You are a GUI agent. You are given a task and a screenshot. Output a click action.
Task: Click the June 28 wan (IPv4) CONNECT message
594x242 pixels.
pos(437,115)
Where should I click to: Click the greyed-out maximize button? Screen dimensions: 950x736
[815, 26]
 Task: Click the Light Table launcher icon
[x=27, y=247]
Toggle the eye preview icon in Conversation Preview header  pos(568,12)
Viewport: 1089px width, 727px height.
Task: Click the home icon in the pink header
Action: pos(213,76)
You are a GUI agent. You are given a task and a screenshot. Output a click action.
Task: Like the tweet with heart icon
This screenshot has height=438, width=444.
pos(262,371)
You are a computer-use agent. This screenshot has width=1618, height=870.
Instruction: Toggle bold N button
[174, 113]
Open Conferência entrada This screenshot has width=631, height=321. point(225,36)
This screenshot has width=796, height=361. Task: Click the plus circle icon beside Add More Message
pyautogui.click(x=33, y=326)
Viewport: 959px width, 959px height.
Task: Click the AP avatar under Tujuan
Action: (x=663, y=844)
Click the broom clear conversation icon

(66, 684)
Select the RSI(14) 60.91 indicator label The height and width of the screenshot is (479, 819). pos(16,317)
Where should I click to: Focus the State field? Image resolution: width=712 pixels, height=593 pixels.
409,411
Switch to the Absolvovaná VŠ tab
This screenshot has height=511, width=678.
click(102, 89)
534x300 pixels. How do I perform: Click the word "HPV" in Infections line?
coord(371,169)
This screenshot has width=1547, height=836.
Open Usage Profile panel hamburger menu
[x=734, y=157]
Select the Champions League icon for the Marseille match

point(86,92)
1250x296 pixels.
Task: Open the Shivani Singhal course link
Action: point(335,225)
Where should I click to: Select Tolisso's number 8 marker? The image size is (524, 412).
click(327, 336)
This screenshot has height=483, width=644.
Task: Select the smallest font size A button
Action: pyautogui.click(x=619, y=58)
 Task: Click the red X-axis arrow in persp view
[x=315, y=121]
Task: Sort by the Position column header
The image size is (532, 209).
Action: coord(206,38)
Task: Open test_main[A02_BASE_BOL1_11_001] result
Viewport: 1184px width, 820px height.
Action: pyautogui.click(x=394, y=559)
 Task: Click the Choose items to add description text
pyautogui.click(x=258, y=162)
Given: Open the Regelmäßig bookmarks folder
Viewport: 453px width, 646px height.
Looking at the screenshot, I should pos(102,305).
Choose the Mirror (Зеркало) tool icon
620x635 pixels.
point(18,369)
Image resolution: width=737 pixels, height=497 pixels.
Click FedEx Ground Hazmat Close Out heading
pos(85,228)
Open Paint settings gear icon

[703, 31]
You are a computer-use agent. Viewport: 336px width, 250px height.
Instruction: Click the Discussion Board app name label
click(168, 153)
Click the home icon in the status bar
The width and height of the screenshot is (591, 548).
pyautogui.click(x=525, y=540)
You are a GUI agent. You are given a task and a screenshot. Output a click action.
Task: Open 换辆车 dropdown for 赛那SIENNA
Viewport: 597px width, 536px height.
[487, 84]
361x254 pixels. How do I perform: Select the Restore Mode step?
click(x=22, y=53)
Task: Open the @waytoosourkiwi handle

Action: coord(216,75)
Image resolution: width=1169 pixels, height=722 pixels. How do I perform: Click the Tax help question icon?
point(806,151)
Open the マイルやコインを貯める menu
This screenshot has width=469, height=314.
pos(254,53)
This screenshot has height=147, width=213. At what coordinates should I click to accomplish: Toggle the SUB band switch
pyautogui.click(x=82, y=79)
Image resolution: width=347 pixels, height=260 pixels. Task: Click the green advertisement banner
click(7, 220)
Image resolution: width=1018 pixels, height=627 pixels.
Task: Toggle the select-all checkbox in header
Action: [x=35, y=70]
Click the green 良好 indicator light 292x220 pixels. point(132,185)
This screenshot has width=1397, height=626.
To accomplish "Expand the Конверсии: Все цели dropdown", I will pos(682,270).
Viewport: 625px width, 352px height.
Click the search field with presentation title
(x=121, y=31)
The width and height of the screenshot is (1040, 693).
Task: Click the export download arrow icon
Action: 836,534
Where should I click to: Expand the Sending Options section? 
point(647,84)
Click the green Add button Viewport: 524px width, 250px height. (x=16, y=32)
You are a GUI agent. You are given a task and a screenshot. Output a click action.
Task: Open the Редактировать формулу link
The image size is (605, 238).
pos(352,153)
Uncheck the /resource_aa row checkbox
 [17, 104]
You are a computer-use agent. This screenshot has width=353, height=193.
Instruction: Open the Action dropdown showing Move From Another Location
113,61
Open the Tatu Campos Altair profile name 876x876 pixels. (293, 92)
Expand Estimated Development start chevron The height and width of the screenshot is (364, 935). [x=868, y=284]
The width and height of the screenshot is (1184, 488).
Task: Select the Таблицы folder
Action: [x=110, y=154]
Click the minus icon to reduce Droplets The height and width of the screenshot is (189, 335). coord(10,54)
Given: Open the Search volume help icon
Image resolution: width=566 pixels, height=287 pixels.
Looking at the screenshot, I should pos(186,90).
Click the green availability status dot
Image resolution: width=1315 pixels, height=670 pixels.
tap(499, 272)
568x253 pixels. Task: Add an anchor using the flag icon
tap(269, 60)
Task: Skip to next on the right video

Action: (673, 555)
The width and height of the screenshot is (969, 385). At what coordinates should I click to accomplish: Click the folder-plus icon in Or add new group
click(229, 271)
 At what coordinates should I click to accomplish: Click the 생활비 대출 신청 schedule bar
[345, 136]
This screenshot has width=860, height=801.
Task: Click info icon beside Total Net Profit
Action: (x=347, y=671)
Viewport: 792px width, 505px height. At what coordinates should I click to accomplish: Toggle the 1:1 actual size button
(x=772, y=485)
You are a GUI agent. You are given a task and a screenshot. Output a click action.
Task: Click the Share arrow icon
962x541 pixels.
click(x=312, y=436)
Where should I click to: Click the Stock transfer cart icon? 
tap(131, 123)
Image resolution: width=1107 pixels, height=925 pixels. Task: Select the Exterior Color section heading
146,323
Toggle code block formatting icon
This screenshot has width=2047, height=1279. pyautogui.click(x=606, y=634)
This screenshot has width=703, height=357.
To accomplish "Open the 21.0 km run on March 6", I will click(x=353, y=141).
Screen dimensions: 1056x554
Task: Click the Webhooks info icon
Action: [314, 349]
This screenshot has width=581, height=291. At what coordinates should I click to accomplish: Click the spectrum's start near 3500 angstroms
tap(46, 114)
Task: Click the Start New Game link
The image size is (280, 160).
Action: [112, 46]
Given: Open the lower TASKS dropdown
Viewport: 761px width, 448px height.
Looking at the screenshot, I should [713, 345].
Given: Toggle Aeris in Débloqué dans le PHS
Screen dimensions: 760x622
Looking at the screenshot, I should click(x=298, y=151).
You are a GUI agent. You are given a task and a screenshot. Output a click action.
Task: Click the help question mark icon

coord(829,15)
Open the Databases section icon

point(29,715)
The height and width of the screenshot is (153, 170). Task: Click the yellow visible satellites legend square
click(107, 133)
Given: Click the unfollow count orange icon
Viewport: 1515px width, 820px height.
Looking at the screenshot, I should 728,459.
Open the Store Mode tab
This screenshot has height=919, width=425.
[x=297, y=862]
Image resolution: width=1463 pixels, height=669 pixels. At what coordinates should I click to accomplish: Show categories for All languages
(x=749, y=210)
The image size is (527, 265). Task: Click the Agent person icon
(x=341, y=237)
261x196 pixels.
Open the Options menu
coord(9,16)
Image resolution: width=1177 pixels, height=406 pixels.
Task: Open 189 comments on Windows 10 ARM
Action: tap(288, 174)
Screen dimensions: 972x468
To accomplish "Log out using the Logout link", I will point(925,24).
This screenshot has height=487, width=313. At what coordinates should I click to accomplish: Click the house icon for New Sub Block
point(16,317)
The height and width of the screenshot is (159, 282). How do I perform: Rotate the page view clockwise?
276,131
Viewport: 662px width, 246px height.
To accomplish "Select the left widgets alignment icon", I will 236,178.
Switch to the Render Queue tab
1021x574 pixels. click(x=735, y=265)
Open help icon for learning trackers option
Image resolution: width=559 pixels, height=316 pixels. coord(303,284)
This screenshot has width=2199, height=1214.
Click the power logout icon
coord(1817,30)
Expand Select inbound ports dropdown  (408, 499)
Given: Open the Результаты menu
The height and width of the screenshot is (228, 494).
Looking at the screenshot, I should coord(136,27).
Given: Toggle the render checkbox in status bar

◆ ◆ ◆

• _Set task_: Beginning with the first line of the data and continuing through the line containing "[x=27, y=247]", reproduce those lines with "greyed-out" swapped for "disabled" and everything else unchanged.

• _Solution_:
You are a GUI agent. You are given a task and a screenshot. Output a click action.
Task: Click the June 28 wan (IPv4) CONNECT message
594x242 pixels.
pos(437,115)
Where should I click to: Click the disabled maximize button? Screen dimensions: 950x736
[815, 26]
 Task: Click the Light Table launcher icon
[x=27, y=247]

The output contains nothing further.